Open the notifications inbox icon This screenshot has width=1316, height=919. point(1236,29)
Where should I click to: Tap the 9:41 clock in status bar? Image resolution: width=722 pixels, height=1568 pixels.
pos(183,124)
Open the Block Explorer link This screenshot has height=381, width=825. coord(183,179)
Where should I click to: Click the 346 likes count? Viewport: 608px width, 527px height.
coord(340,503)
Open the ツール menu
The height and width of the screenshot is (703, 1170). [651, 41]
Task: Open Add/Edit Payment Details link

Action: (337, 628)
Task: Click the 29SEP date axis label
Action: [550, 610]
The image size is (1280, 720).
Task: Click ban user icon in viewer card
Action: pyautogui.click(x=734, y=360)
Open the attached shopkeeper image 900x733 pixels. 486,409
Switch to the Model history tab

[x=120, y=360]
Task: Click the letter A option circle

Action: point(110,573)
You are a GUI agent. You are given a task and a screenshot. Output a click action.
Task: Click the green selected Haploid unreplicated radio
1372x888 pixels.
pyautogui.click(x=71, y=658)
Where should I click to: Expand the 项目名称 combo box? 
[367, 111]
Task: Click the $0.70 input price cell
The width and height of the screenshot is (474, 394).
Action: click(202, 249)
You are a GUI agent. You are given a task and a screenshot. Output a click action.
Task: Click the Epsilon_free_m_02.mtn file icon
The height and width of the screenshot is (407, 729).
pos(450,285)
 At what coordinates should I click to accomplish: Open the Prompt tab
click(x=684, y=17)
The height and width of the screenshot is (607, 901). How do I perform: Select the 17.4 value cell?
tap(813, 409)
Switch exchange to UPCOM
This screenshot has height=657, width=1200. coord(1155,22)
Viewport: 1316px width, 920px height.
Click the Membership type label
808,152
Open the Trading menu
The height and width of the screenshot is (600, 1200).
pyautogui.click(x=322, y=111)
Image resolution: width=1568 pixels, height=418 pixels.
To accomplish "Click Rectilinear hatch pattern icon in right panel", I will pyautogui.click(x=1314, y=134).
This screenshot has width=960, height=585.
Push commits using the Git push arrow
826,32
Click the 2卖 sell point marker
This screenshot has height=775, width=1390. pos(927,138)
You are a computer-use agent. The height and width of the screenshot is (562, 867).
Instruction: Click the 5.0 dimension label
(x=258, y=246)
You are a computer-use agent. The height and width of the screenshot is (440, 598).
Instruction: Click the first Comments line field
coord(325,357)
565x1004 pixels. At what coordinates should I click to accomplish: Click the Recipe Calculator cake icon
******
• **Task item**:
Output the full listing again with nothing altered.

• **Answer area**:
Open the notifications inbox icon This screenshot has width=1316, height=919. point(1236,29)
Where should I click to: Tap the 9:41 clock in status bar? Image resolution: width=722 pixels, height=1568 pixels.
pos(183,124)
Open the Block Explorer link This screenshot has height=381, width=825. coord(183,179)
Where should I click to: Click the 346 likes count? Viewport: 608px width, 527px height.
coord(340,503)
Open the ツール menu
The height and width of the screenshot is (703, 1170). [651, 41]
Task: Open Add/Edit Payment Details link

Action: (337, 628)
Task: Click the 29SEP date axis label
Action: [550, 610]
The image size is (1280, 720).
Task: Click ban user icon in viewer card
Action: pyautogui.click(x=734, y=360)
Open the attached shopkeeper image 900x733 pixels. 486,409
Switch to the Model history tab

[x=120, y=360]
Task: Click the letter A option circle

Action: point(110,573)
You are a GUI agent. You are given a task and a screenshot. Output a click action.
Task: Click the green selected Haploid unreplicated radio
1372x888 pixels.
pyautogui.click(x=71, y=658)
Where should I click to: Expand the 项目名称 combo box? 
[367, 111]
Task: Click the $0.70 input price cell
The width and height of the screenshot is (474, 394).
Action: click(202, 249)
You are a GUI agent. You are given a task and a screenshot. Output a click action.
Task: Click the Epsilon_free_m_02.mtn file icon
The height and width of the screenshot is (407, 729).
pos(450,285)
 At what coordinates should I click to accomplish: Open the Prompt tab
click(x=684, y=17)
The height and width of the screenshot is (607, 901). How do I perform: Select the 17.4 value cell?
tap(813, 409)
Switch exchange to UPCOM
This screenshot has height=657, width=1200. coord(1155,22)
Viewport: 1316px width, 920px height.
Click the Membership type label
808,152
Open the Trading menu
The height and width of the screenshot is (600, 1200).
pyautogui.click(x=322, y=111)
Image resolution: width=1568 pixels, height=418 pixels.
To accomplish "Click Rectilinear hatch pattern icon in right panel", I will pyautogui.click(x=1314, y=134).
This screenshot has width=960, height=585.
Push commits using the Git push arrow
826,32
Click the 2卖 sell point marker
This screenshot has height=775, width=1390. pos(927,138)
You are a computer-use agent. The height and width of the screenshot is (562, 867).
Instruction: Click the 5.0 dimension label
(x=258, y=246)
You are a computer-use agent. The height and width of the screenshot is (440, 598).
Instruction: Click the first Comments line field
coord(325,357)
565x1004 pixels. At what coordinates should I click to accomplish: Click the Recipe Calculator cake icon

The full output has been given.